L’œcuménisme est d’abord un phénomène protestant. Il voit le jour dans des milieux étudiants anglophones du xixe siècle, choqués par leurs divisions internes, qu’ils voient comme une pierre d’achoppement dans leurs efforts d’évangélisation. En 1948, ces aspirations à l’unité aboutissent à la fondation du Conseil Œcuménique des Églises, aujourd’hui établi à Genève.

Face à cette évolution, le Pape Pie XI, dans l’Encyclique Mortalium Animos du 6 janvier 1928, met sévèrement en garde le monde catholique contre toute participation à des réunions avec des chrétiens non-catholiques. Le retour inconditionnel à la vraie Église du Christ, celle de Rome, et la soumission à son Magistère, sont la seule voie possible vers l’unité. Parmi beaucoup de théologiens catholiques, deux représentants du catholicisme français paient chèrement leur résistance à cette position intransigeante. Pendant plus de dix ans Henri de Lubac et Yves Congar sont mis à l’écart et interdits d’enseignement et de publication. Toutefois, deux autres fondations vont porter le projet œcuménique, envers et contre tout, durant ces temps particulièrement hostiles. L’une est la communauté monastique de Taizé et l’autre le Groupe des Dombes, une association de théologiens catholiques et protestants dont l’Abbé Paul Couturier (1881-1953), de Lyon, est la cheville ouvrière.

Une réception favorable de la cause œcuménique par le Concile était impensable sans une avancée considérable au niveau de la compréhension de la nature de l’Église.

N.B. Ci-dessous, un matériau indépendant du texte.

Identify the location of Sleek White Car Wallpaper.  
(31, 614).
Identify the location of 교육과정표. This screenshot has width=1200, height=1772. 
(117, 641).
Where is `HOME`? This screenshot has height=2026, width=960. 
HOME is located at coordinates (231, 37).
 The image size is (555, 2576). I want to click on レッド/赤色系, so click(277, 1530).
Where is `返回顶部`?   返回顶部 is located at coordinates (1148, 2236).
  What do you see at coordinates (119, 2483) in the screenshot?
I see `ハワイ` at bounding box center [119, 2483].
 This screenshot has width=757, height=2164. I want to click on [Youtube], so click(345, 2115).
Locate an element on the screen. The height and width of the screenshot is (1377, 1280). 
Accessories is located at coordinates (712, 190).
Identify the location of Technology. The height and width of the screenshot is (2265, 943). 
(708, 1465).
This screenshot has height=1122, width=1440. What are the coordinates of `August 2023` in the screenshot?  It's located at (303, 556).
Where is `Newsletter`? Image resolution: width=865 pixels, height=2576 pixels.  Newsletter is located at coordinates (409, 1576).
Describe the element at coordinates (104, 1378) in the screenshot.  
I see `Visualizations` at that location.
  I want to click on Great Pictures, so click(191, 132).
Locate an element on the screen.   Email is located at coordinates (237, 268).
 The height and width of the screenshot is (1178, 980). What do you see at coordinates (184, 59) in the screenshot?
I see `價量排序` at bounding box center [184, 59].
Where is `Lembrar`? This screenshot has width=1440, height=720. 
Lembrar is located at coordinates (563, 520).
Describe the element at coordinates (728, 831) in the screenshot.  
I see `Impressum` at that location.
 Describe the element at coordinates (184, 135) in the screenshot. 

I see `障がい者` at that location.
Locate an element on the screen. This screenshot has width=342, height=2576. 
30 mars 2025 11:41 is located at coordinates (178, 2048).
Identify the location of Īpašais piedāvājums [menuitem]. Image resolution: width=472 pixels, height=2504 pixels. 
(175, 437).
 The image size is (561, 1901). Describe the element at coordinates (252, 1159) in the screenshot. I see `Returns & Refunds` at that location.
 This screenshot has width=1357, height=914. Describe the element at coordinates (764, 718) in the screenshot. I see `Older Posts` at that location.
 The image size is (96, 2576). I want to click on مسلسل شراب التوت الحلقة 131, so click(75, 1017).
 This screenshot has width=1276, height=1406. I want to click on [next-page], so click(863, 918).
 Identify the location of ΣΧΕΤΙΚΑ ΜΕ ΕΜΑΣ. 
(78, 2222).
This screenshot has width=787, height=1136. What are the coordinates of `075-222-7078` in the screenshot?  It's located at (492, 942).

À ce sujet deux visions s’opposent avant et pendant le Concile. La première conçoit l’Église comme une forme de chrétienté traditionnelle qui serait sans cesse à retrouver. Cette vision a son origine dans une interprétation rigide et quasi inamovible par la hiérarchie catholique de la volonté du Christ pour son Église. Avec les siècles, l’Église catholique s’est enfermée dans un système d’auto-définition, d’auto-justification et d’auto-glorification qui a conduit à la rupture fracassante entre Catholiques et Protestants au xvie siècle. La seconde vision est exprimée par Congar dans Chrétiens désunis. Principes d’un « œcuménisme » catholique (1937). Pour Congar une vraie Église catholique existe dans l’Église catholique romaine, mais cette catholicité est en cours de développement. Au lieu de postuler un catholicisme pur et dur, Congar parle de divers degrés de catholicité qui peuvent aussi être présents dans des communautés chrétiennes séparées de Rome.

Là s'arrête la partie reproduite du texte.